# Motorola surfboard 5120 modem



## tmw8706 (Jul 2, 2005)

I just bought the 5120 modem and the self install kit for Comcast Cable Internet. I followed all instructions, and it won't allow me to access the web. The power, recieve, send and pc activity lights all light up. But the send button flashes and the online light doesn't even light up. Any suggestions on what's wrong? I'm running XP.


----------



## Terrister (Apr 18, 2005)

Did the modem come from Comcast?

You may need to call them either way. Sounds like it is not set up to work on their system.


----------



## BellaireBob (Mar 7, 2006)

hook up modem turn on first then turn on pc
Try CMD Prompt! Then IPCONFIG


""""Connection-Specific DNS Suffix : xxx.xxx.comcast.net"""" needed!
Look for IP Address other-than internal '192.168.01' Modem Default!

__WORK INSTRUCTIONS__:
[1] Please decide whether each statement agrees with the Motorola modem thread, answering yes or no and quoting the words that settle it: (a) The person who bought the 5120 modem is running XP. (b) The online light on the modem comes on. (c) Terrister suggests that calling Comcast may be necessary.
[2] In the Motorola modem thread, which command does BellaireBob say to run from the CMD Prompt?
[3] Write the next part of the Motorola modem thread, picking up after its final line.
The lines after this point have nothing to do with the Motorola modem thread.

__SUPPLIED INFORMATION__:
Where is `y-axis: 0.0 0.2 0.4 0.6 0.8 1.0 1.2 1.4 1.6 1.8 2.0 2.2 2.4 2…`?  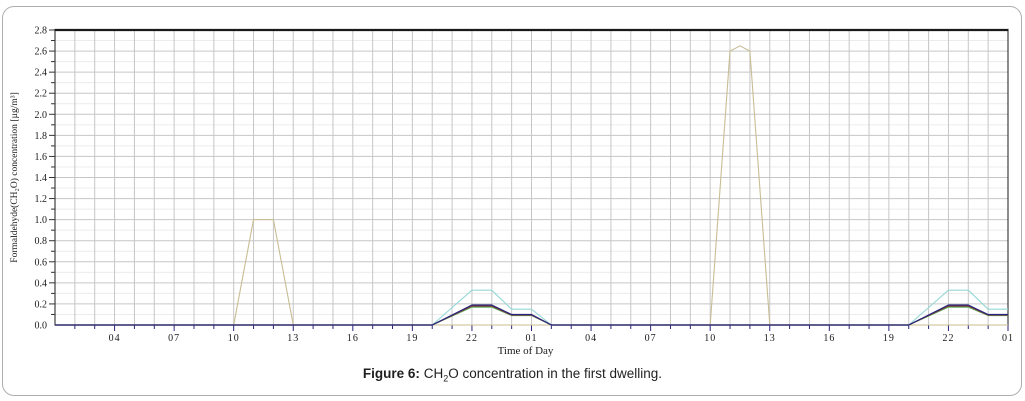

__ANSWERS TO THE EXERCISE__:
[1]
(a) Yes: "I'm running XP."
(b) No: "the online light doesn't even light up."
(c) Yes: "You may need to call them either way."

[2] IPCONFIG

[3]
type ipconfig/release to release modem ip address
then type ipconfig/renew to renew ip address
If You see anything "COMCAST" on Ipconfig Call 1-800-COMCAST
Give Phone Rep Your Account # and they will help the rest of the way.


----------



## Cynicize (Jul 19, 2005)

Call Comcast to do two things. One, make sure they even support that modem. And if they do, two, give them your mac address on the modem so they can register it with their system.


----------



## susher (May 15, 2006)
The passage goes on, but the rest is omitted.